Internal medicine #10

 

HY lecture notes:

Tx cystitis with nitrofurantoin; notably the answer in pregnant women; but there’s also a Q on one of the 2CK NBMEs where it’s the answer in a non-pregnant patient.

Osteoporosis –> Ca, PO4, PTH, and ALP are all normal.

In renal failure, secondary hyperparathyroidism –> low Ca, high PO4.

Primary hyperparathyroidism is due to adenoma –> high Ca, low PO4. Diffuse hyperplasia can be seen in MEN1 or MEN2A, but may also be adenoma.

Urinary cAMP is increased if PTH is high.

Urinary calcium is increased, not decreased, in primary PTH, despite the renal reabsorption of Ca. Why? Because blood calcium is high, so urine calcium is already high.

Evaluation of thyroid:

Palpate the thyroid gland first. (Sounds obvious and weird, but it’s an answer on the FM forms, even though, yes, this is an IM lecture).

If nodule palpated, do TSH (in real life you’d also order T3 and T4, but the USMLE assesses management in terms of TSH).

Cancer is cold, meaning it doesn’t secrete thryoid hormone.

So if TSH is normal or elevated, the patient is not hyperthyroid, so the nodule you palpated is clearly not hyper-secreting and could be cancer –> you do fine-needle aspiration (FNA) as next best step.

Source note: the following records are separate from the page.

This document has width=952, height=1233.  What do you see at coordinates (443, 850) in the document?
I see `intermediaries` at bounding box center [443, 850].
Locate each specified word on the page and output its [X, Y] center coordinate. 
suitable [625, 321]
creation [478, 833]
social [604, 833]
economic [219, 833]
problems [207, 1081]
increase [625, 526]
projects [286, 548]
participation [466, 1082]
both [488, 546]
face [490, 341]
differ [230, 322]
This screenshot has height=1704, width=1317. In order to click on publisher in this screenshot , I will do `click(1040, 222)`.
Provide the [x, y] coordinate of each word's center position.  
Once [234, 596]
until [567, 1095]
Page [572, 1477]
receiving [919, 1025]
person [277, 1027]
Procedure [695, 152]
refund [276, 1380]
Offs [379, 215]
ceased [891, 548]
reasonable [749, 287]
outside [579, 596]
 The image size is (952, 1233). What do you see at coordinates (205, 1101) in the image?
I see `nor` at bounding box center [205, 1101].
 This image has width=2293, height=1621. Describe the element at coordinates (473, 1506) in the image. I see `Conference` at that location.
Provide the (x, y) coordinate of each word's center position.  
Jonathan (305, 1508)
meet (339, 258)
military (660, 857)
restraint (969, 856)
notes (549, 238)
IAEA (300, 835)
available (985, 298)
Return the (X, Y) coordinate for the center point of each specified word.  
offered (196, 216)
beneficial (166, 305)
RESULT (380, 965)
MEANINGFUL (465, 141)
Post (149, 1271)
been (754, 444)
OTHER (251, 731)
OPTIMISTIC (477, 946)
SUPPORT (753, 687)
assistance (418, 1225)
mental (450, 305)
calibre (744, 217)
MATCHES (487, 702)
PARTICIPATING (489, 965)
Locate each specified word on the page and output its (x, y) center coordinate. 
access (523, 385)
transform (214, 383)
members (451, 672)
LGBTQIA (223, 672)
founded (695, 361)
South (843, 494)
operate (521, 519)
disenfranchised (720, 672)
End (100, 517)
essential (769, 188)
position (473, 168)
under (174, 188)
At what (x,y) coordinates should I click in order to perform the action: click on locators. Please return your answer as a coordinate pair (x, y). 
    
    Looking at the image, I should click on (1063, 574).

It’s technically an ultrasound-guided FNA, but on the exam, if they ask you FNA vs USS, choose FNA.

If the TSH is low, then the patient is hyperthyroid (secondary hypothyroidism is due to decreased TSH, but the USMLE won’t go there with this type of Q because they’re genuinely looking to see if you can manage thyroid nodule without the gymnastics).

Because the patient is hyperthyroid, you do uptake scan next. You want to see if the nodule is a toxic adenoma (isolated nodule uptake) or if the nodule is part of toxic multinodular goiter (elderly; multiple nodules) or Graves (diffuse uptake).

So palpate thyroid gland –> nodule present.

Do TSH. 

If TSH normal or high –> FNA.

If TSH low –> radioiodine uptake scan.

Criteria for pathologic jaundice in peds IM:

  1. Any jaundice on the first day of life period, regardless as to the supposed cause.
  2. Any jaundice present after one week if term, or after two weeks if pre-term.
  3. Total bilirubin >15 mg/dL.
  4. Direct/conjugated bilirubin >10% of total, even if total is <15. 
  5. Rate of change of increase of total bilirubin >0.5 mg/dL/hour.

If pathologic, do phototherapy first to Tx. If insufficient and neonate getting worse –> exchange transfusion is the answer. Despite being pedantic about criteria for pathologic jaundice, the USMLE does not care about the exact guidelines for commencing phototherapy (that might be Qbank). They will merely give you a case of pathologic jaundice and then want you to choose phototherapy as the correct Tx modality, followed by exchange transfusion.

Breastfeeding jaundice –> pathologic jaundice due to increased enterohepatic circulation in the absence of adequate feeding. –> Assist with neonate’s ability to attach to breast.

Breastmilk jaundice –> pathologic jaundice due to increased enterohepatic circulation due to hormonal effects of breastmilk.